Event Planners You Can Take Home With You
There are two just-opened, fabulous home/gifty boutiques in Northern Liberties — which might sound exciting, and lovely, and like something you’ll want to check out next time you’re over there, but not necessarily like anything new. Except, the founding concept that spawned each of them isn’t retail — it’s event planning and décor. And I don’t know about you, but that’s something I haven’t really seen before.
Donna O’Brien, owner of Beautiful Blooms florist (we gave this shop a quick shout-out in our last-minute Mother’s Day gift roundup), and Kendall Brown, owner of Eclatante Event Design, often work together on weddings and events — Donna whips up some of the most stunning arrangements in the region, and then Kendall creates the table schemes, lighting, and everything else within the décor of the event. They have a style, taste and aesthetic that’s distinctive—and people want it for their events. And after they’ve had it for their events, they wish they could have it for themselves. Now, with their new brick-and-mortar shops, the ladies have very smartly arranged it so we actually can take it home with us.
The Eclatante shop actually serves as the business’s headquarters and offices (there’s a room with an entire event tablescape that changes weekly, as well as monitors for client meetings, and shelves and racks of rentable samples for events)—but in the retail portion, the items are focused on home entertaining. There are candles and placemats and decorative bottle-stoppers and napkin rings (Kendall’s thing of the moment). There are books on wine and event-planning binders. In the near future, she’ll even be offering classes, where customers can come in to get ideas for dinner parties and brush up on entertaining etiquette.

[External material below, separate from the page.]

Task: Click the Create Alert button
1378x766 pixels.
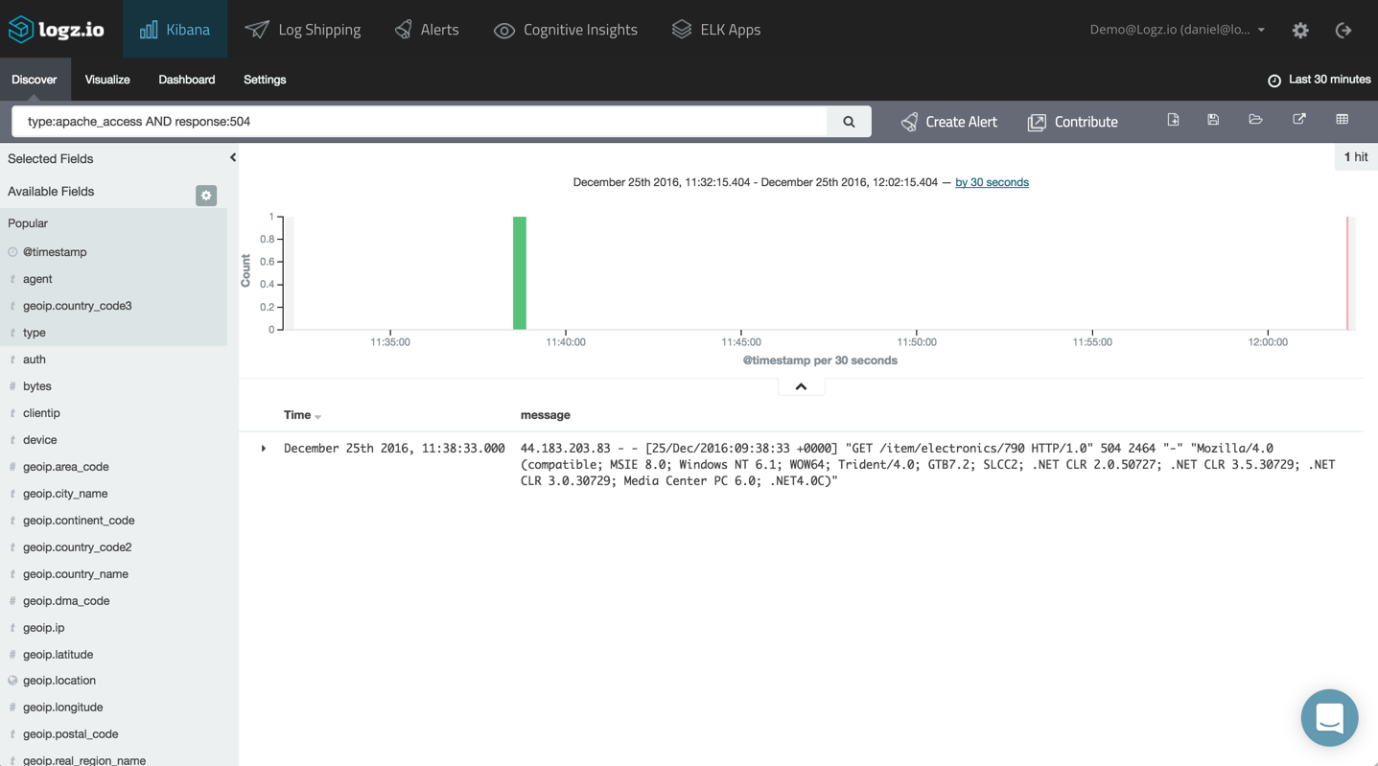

Right across the way on Liberties Walk, you can buy fresh flowers by the stem at the Beautiful Blooms boutique, as well as dried lavender and products from Bucks County’s Carousel Farms. There are locally made Skeem candles, and oodles of vases, specialty soaps and container gardens. There’s even a shelf that will always be devoted to the work of a local artist (the kooky ceramics of Jackie Perkasie fill it right now). Starting soon, Donna will be teaching flower-arranging classes to lay people like you and me in her adjacent and wide-open workshop.
Even if you’ve never experienced either of these ladies’ events, you’ll get it when you see the stores — shop there, and you can make breakfast at your newspaper-strewn kitchen table feel, well, just lovely. And isn’t that what being at home is all about?